Temple had been ordered to “Stand there.”
So she was kept mute five feet behind Molina and her victim but every word nailed her guilty conscience as well. She’d worn her dust-shedding red patent-leather pumps to the site, but she wasn’t comfortable.
“Explain yourself,” Molina barked at Farnum. By now Temple was envisioning the woman’s dark bobbed hair above a khaki pantsuit as the black-and-tan of a German shepherd guard dog on the attack. She really must rein in her imagination.
“I—I’m an entrepreneur, ma’am,” Farnum said.
“So was Bugsy Siegel,” came the icy response, “and look how he ended up. You’d be downtown getting your pinkies scanned for fingerprints if I didn’t need you to explain your science fiction device.”
“It’s not a device.”
Molina’s face donned an Are you contradicting me? glower.
Farnum continued his explanation. “I’m trying to explain the inexplicable here. It’s a process, actually. The structure employs metamaterials with a light-bending technology. You combine polymer substratas and gold and copper, which forcibly bend electromagnetic waves around an object. Light hitting the object is diverted around it. The light is not reflected nor refracted.”

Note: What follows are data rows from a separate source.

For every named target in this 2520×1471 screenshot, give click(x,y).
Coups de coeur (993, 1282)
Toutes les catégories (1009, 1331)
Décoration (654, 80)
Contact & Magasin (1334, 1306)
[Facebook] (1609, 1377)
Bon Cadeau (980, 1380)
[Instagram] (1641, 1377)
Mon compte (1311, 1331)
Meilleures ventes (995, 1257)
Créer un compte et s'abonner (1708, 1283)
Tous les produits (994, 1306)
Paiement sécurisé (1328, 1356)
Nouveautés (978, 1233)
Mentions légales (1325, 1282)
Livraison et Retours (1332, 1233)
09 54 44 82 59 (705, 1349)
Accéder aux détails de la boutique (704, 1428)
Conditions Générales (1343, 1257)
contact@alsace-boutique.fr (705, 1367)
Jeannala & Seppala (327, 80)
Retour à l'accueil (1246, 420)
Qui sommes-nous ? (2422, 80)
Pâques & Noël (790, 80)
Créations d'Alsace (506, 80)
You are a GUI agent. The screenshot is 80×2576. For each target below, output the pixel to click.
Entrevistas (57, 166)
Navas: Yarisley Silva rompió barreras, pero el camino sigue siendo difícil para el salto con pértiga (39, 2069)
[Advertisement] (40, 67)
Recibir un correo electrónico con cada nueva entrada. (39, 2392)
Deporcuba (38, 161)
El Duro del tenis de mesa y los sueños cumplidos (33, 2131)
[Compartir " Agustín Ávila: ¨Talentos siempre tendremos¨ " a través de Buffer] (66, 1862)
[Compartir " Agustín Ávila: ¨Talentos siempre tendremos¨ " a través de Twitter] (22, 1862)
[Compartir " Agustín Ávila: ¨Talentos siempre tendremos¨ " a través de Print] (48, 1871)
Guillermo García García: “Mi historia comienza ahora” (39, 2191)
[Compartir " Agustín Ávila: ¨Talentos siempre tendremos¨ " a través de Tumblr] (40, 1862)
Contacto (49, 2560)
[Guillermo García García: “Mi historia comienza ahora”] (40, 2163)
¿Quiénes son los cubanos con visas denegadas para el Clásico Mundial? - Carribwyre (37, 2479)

Molina absorbed this cascade of technological terms, then shoved the sunglasses up onto her head and whirled to pin her gaze on Temple’s. Temple had always found the effect of intense blue eyes in an olive complexion like being hit by a blinding blue laser.
“You’re the PR whiz kid,” Molina said. “Explain what Farnum here has said in simple English.”
Temple tried. “From what I’ve found out, researchers have been working since the early 2000s to develop a material that can bend visible light around three-D objects. And it’s working. These metamaterials can conceal small objects, but are rapidly being applied to bigger projects. The implications for the military and, uh, police departments are enormous if this technology leaked into the wrong hands.”
“That’s an understatement.” This time Molina’s gaze snapped like heat lightning between Temple and Farnum, who shrugged at each other, hoping the other won the hot spot. “So the first commercial use of these ‘metamaterials’ shows up—or doesn’t show up—in Vegas? Tell me another fairy story.”
Temple directed her own steely look at her errant sorta client.
He caved. “It could only happen in Vegas, Lieutenant Mojito.”
“Molina!”
“Molina.” Farnum doffed his straw hat and wiped his sweat- beaded forehead with the back of his stubby hand at the same time. “The hotel consortium billionaires of the Strip are the only ones who could bankroll a weird science project like this.”
“Even they aren’t that crazy,” Molina said.
Farnum turned earnest, his huckster’s enthusiasm for his con coming forward. “Look at the space program. The U.S. government? Outta there. It’s up to the Russians and Chinese now. And to entrepreneurs, billionaire entrepreneurs from the U.S. and beyond, like Sir Richard Branson of Virgin Everything. Entrepreneurs are sending manned rockets into space. You don’t think one or more of them wouldn’t mind building a real Space Mountain in Vegas?”
“So,” Molina said. “You’ve been working on this secret construction under the cover of darkness and cutting-edge technology. What people saw was not really there. It was a … reflection of all the stalled projects around us?”
“Not exactly, but it’ll do.”
“And what exactly is the real construction I’m seeing now?” Molina sighed and turned to view the unveiled Disneyland structure of space ship top and residential tower. “It’s not much of a building.”
Farnum had the answer. “It’s the biggest building yet shielded from view.”
“Not now. Now it’s a crime scene. And how do these metamaterials turn off and on?”
“Trade secret,” Farnum answered promptly.